═══ Given information ═══

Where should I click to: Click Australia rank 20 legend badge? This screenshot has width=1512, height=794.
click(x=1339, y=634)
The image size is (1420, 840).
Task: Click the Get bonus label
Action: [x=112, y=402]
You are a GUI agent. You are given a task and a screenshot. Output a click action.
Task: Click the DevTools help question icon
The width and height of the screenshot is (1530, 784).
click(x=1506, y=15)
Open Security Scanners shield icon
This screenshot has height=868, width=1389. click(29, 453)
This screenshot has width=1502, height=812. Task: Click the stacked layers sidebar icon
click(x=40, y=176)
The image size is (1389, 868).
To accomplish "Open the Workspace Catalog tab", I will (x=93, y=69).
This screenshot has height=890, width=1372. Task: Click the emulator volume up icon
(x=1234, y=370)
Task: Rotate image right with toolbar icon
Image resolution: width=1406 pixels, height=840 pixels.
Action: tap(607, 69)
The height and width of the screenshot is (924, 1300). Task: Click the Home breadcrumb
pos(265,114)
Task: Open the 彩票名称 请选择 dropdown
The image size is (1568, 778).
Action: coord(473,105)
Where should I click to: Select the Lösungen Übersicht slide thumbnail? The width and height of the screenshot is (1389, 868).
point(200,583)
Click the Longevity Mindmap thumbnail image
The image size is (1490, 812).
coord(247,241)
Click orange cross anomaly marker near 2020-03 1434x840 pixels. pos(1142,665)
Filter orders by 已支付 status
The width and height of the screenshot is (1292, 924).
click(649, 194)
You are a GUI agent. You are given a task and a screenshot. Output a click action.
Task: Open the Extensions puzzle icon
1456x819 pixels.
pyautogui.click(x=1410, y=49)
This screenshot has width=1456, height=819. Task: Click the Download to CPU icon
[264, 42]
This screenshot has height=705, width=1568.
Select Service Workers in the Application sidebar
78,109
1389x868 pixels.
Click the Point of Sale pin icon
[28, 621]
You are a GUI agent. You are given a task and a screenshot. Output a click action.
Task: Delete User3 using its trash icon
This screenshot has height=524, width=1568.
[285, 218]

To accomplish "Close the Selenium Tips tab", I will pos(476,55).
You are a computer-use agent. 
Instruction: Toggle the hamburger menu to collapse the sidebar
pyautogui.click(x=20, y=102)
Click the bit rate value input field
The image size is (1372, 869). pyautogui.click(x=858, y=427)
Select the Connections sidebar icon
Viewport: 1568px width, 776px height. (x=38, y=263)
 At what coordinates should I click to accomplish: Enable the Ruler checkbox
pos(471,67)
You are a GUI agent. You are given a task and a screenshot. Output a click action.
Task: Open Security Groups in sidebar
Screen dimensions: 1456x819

═══

Task requirements:
From the line that has "Open Security Scanners shield icon" through the line that has "Task: Rotate image right with toolbar icon", copy every line exactly as it appears above, and leave out all others.

Result:
Open Security Scanners shield icon
This screenshot has height=868, width=1389. click(29, 453)
This screenshot has width=1502, height=812. Task: Click the stacked layers sidebar icon
click(x=40, y=176)
The image size is (1389, 868).
To accomplish "Open the Workspace Catalog tab", I will (x=93, y=69).
This screenshot has height=890, width=1372. Task: Click the emulator volume up icon
(x=1234, y=370)
Task: Rotate image right with toolbar icon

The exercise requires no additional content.